When in doubt act sick
For my Ap biology class we have to read a
scientific novel on a biology subject. I am reading “The Great Influenza” by
John M. Barry. It is about the Influenza epidemic that would hit the US during
and after WWI. But this book doesn’t look at just the disease but who studied
it and how the disease spread so quickly.
The first part of the book, look at the
development of how we trained or lack of training we required of our physicians.
This lead to a lack of good health care in America; while in Europe they were
starting to rethink and explore why the body got sick and how to prevent and
fix it.
One of the major thing that I think they talked
about is some doctors got their degree and never even touched or worked with
either a cadaver or live patient till they started practicing. My book emphasizes that this changed with the
opening of John Hopkins medical school.
The main person to head this institution
was William Henry Welch. Welch would become one of the most important people in
this book. He would encourage other people to be great and his
idea of having a medical school with a laboratory to do nothing but research would
help America change its ways of looking at medicine. Just in time for an epidemic
that would be greater that any we had seen before or after.
The
influenza that would be the star of this epidemic would be Spanish influenza. Spanish influenza didn’t start in Spain but Spain
was the only country that kept a real record of how many of its people died
from it. One thing about Spanish
Influenza that is important is it is a virus meaning that it can’t be treated
very well with antibiotics. This meant that if a case broke out it might spread
and physicians would have no way of combating it.
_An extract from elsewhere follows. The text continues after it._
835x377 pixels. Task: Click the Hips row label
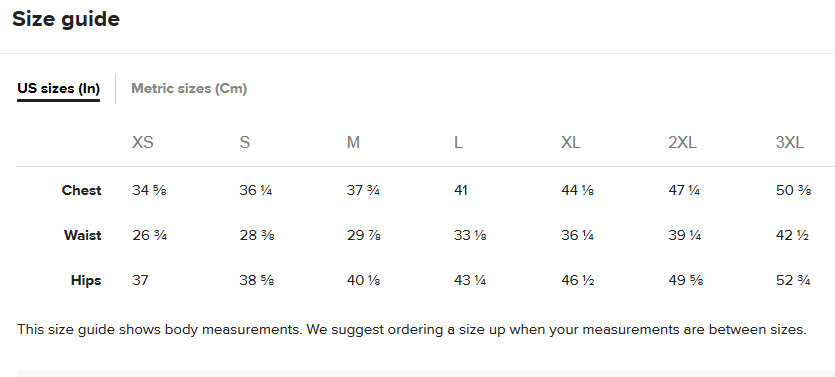(x=86, y=281)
The Spanish influenza started in Fort
Riley, United states. It started in an army camp because when we were mobilizing
to join World War I, the army base camps were packed with new recruits who
wanted to stop the German. This is how
the disease spread to other parts of the world with soldiers traveling
to Europe to fight.
The camps where not ready for this; Meaning
that overcrowding was in every camp. Also that winter was a cold one so men huddled
around stoves to keep warm sharing there germs. One thing that was bad was that at these camp
the men who were there were from all over the country. So the immune systems
where all over on know what kind of bacteria and virus it could fight. That meant these means immune systems were up
against now thing there body had seen.
I haven’t finished the book yet but it is
very interesting so far have looked at not just doctors but military men and
even Wilson who was president during the epidemic.